Reinhardskirche

Reinhardskirche
Turm der Reinhardskirche in Bad Nauheim
Pfarrkirche Burg-Gräfenrode
Reinhardskirche Hanau-Kesselstadt
Pfarrkirche „Zur Himmelspforte, Ober-Eschbach
Rodheim

Reinhardskirchen sind in der Grafschaft Hanau-Münzenberg des 17. und 18. Jahrhunderts errichtete lutherische Kirchengebäude.

Ihre Entstehung ist in der evangelischen Bikonfessionalität der Grafschaft Hanau-Münzenberg begründet. Diese bestand seit der Mitte des 17. Jahrhunderts.

= = = = = = =

**Aufgaben**
A: Worauf führt der Text über die Reinhardskirchen deren Entstehung zurück? Antworte in ein bis drei Sätzen.
B: Führe den Text über die Reinhardskirchen im Anschluss an seinen letzten Satz weiter.

**Datenblock**
= = = = = = =

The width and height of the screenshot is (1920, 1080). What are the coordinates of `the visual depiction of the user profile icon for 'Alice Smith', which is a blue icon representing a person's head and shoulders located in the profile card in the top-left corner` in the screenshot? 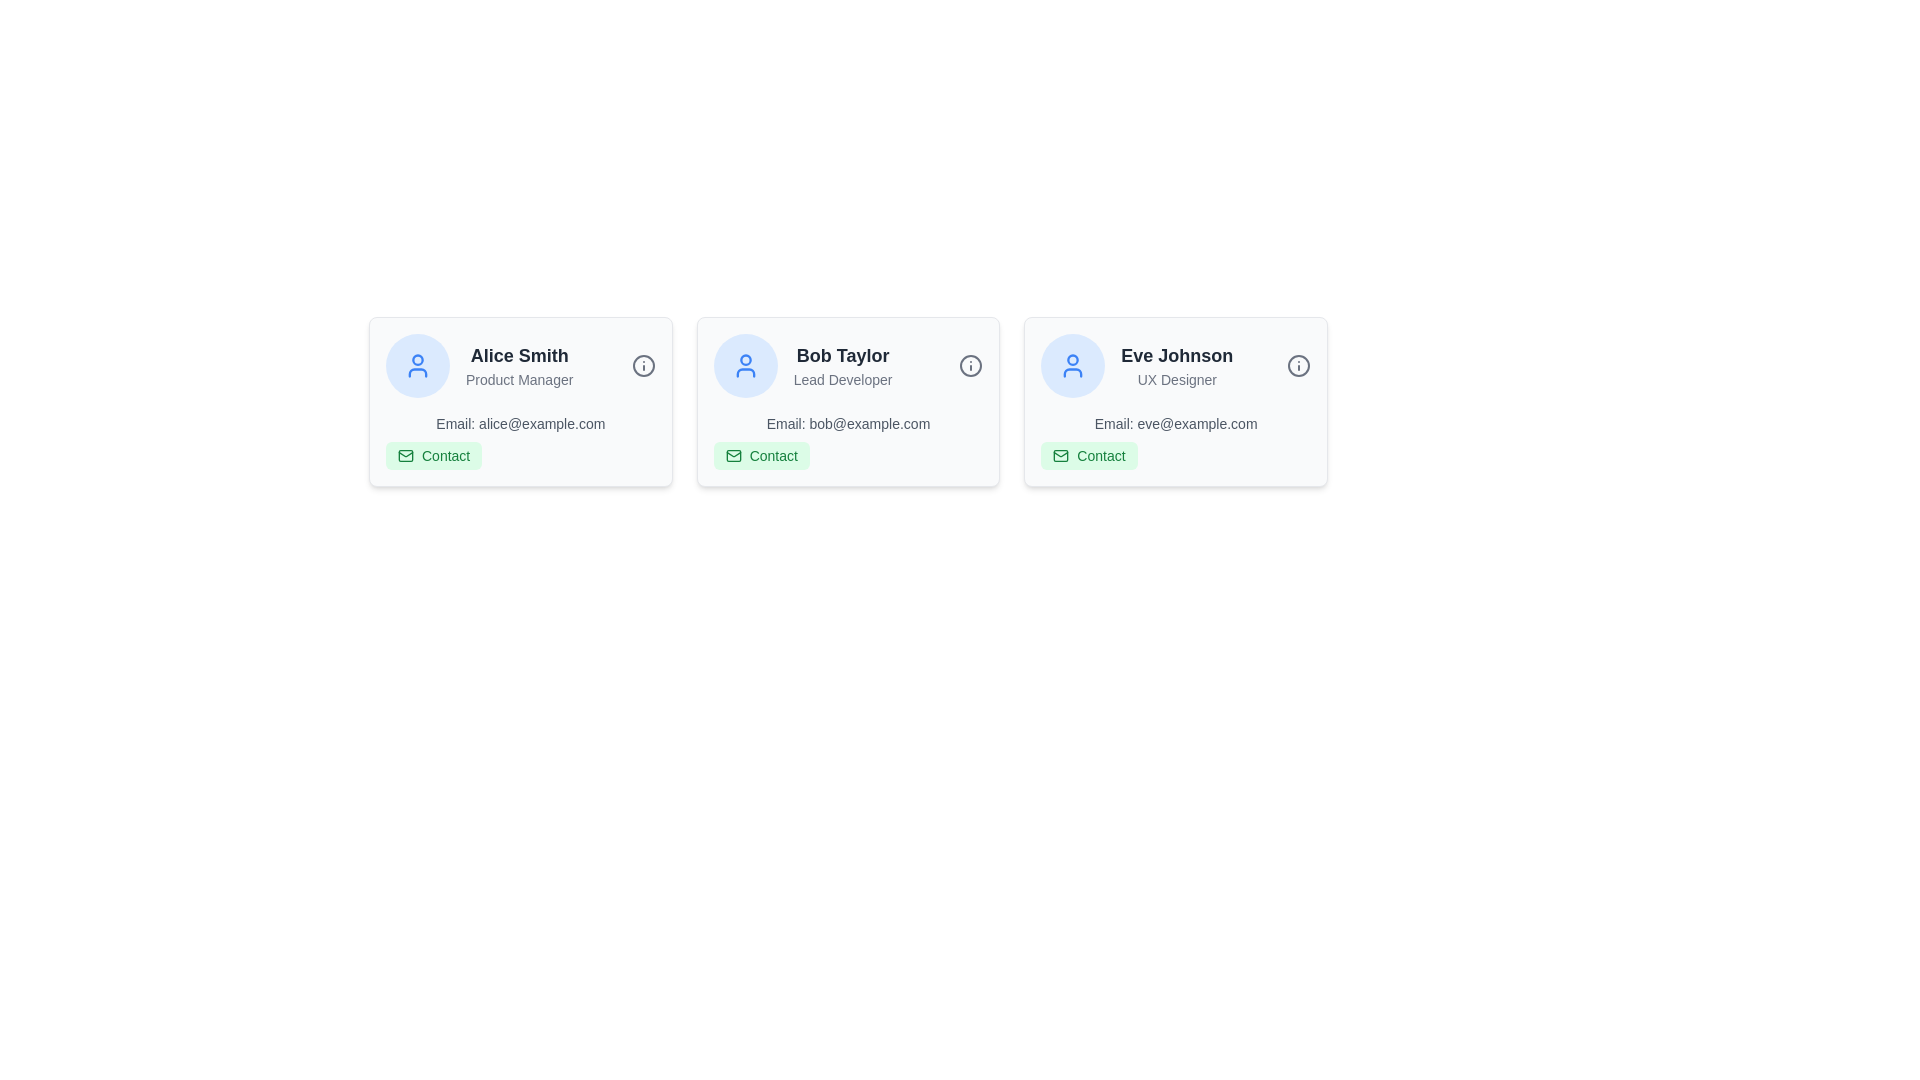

= = = = = = =

**Lösungen**
A: Die Entstehung der Reinhardskirchen ist in der evangelischen Bikonfessionalität der Grafschaft Hanau-Münzenberg begründet. Diese bestand seit der Mitte des 17. Jahrhunderts.

B:
Inhaltsverzeichnis

Kirchenpolitische Voraussetzungen

Die Grafen der Linie Hanau-Münzenberg waren seit dem Ende des 16. Jahrhunderts reformiert. Gemäß dem Grundsatz des Jus reformandi war deshalb auch die gesamte Grafschaft reformierten Bekenntnisses. Am 12. Januar 1642 starb Graf Johann Ernst, der letzte männliche Vertreter der Linie Hanau-Münzenberg. Nächster männlicher Verwandter war der lutherische Graf Friedrich Casimir von Hanau-Lichtenberg. Dessen Regierungsantritt war nicht unproblematisch. Um sich die dafür erforderliche Unterstützung der reformierten, finanzkräftigen, bürgerlichen Führungsschicht der Residenzstadt Hanau zu sichern, blieb dem Vormund des Grafen, Freiherr Georg II. von Fleckenstein-Dagstuhl, nichts anderes übrig, als nach zehntägigen Verhandlungen die seitens der Bürgerschaft gestellten Forderungen zu gewähren. Vorrangig ging es dabei um die Garantie des konfessionellen, reformierten Status quo. Lutherischer Gottesdienst blieb zunächst auf die Kapelle des gräflichen Schlosses beschränkt.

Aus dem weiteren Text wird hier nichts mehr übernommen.